主「ある程度は身勝手じゃないと話が進まないから、それはそれでいいんだけどさ。結構な重労働を肌を晒しながら作業していて、当たり前のように怪我をするんだよね。せめて長袖やズボンくらい履けよって。それを破って怪我したならまだわかるけど、ショートパンツで足を怪我したら当たり前だってね。

 1番酷いのはガーデニングの入り口であるゲートを作っている時だけど、主催者側の『安全基準は守ってもらう』という至極まっとうな意見を、まるでイチャモンのように聞く耳を持たないんだよね。それに対する回答が『崩れるわけがない、崩れるなら似たような石を積み上げた遺跡類はこの地上にないさ』とか『正確な数値は不明だよ』とかなわけ。

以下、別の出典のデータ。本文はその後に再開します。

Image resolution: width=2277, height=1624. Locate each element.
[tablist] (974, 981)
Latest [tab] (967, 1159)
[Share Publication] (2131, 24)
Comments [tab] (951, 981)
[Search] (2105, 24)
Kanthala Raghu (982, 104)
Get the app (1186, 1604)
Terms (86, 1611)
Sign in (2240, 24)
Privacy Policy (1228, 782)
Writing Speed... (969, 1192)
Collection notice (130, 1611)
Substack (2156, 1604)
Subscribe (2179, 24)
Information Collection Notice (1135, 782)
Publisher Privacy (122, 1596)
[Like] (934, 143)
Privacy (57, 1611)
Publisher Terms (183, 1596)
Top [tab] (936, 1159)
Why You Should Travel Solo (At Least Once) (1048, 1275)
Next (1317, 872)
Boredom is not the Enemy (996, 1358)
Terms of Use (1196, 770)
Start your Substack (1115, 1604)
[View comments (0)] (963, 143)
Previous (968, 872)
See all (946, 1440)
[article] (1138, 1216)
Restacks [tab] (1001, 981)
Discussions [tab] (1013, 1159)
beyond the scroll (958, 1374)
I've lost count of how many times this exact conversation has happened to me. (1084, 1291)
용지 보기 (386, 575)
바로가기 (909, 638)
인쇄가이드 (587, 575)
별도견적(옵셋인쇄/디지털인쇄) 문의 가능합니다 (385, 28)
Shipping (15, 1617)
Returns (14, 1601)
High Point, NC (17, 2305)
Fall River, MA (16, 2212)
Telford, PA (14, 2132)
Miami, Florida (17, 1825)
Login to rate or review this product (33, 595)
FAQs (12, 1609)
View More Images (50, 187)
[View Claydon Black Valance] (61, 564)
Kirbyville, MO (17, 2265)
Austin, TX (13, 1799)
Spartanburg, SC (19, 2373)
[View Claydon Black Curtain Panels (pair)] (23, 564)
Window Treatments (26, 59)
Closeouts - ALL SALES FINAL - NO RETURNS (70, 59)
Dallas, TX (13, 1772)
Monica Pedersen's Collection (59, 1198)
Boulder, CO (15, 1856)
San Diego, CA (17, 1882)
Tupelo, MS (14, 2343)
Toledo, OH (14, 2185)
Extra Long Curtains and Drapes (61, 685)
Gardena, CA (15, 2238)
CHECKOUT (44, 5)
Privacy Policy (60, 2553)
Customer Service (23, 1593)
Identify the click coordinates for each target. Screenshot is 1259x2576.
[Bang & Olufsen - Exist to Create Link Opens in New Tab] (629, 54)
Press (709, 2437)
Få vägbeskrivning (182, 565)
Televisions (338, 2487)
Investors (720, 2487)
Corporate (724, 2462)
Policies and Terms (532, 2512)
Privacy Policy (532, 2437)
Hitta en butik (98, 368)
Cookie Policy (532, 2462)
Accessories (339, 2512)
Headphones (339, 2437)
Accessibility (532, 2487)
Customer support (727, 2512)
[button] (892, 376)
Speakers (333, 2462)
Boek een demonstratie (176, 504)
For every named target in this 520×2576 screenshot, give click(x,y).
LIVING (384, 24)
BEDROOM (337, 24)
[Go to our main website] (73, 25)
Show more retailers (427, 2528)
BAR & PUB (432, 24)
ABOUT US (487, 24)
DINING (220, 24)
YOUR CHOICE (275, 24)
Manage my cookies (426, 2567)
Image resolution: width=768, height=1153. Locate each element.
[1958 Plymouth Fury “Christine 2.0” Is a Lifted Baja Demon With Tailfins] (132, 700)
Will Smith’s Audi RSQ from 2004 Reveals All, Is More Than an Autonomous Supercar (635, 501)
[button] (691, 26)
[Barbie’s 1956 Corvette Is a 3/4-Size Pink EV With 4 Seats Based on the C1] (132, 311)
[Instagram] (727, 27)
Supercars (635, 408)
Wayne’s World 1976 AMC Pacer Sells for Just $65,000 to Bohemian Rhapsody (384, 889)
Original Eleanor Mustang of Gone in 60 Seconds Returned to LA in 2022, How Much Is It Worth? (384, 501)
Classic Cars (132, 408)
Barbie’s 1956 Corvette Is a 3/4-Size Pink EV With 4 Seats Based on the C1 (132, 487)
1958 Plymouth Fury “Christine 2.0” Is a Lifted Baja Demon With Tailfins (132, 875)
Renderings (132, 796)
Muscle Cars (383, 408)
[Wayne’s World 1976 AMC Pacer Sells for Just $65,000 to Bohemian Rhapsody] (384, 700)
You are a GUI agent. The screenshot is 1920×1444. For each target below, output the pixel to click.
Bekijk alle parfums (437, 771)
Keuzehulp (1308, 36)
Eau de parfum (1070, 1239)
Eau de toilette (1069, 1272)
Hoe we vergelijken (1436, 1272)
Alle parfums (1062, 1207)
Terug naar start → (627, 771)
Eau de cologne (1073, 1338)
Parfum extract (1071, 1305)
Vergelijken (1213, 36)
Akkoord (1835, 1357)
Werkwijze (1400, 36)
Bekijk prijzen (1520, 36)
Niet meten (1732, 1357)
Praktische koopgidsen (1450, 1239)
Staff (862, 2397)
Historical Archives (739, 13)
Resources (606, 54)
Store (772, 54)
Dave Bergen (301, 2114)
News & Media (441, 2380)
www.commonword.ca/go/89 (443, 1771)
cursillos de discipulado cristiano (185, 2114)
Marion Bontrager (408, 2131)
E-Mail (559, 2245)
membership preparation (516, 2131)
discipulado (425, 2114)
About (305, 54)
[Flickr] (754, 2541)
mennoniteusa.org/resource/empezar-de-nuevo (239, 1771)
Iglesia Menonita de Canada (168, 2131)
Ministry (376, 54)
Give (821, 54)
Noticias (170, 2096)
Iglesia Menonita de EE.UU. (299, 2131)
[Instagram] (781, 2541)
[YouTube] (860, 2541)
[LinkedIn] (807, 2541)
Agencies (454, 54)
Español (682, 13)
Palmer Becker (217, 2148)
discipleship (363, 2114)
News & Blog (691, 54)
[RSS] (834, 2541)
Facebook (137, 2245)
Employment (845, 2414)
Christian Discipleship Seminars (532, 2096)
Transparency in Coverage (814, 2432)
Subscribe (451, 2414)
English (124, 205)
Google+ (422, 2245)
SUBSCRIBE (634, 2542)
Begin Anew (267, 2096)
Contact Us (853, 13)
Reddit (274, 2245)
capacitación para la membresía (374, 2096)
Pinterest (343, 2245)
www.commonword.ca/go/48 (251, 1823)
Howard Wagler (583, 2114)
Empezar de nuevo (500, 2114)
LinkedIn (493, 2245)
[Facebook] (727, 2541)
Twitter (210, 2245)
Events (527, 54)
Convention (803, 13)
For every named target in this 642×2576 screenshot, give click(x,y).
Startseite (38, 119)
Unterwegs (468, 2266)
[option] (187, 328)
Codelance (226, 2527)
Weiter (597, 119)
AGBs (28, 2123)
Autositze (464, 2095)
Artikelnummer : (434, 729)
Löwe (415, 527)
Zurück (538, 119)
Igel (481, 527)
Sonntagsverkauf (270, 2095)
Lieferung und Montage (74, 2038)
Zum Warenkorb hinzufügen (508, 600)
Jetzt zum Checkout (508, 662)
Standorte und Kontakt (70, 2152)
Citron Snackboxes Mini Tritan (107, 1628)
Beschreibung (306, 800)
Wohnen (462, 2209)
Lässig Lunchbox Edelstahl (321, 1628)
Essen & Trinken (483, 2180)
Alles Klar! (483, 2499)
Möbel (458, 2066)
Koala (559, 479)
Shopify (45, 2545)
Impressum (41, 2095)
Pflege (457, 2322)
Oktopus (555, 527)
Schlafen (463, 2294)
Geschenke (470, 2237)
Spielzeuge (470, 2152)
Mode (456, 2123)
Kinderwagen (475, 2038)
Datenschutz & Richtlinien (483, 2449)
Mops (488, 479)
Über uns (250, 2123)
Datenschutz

 こんなの日本でtwitterで発信しなよ。たちまち大炎上するから」

 

カエル「……あー、擁護のしようがないね」

主「それがほぼ全編にわたって、殆どのキャラクターがこのレベルの描写だから、好きになるなんて不可能だよね」

 

総論

主「結局、この映画って全てがその場しのぎのご都合主義で作られているわけ。エチオピア編もあんなに長く尺を取る必要があったのか疑問だし、ラストのパーティに入れてもらえない理由もよくわからない。全てがよくわからないんだけど、その場のシーンだけで作られて、後から適当につなぎ合わせましたって感じ。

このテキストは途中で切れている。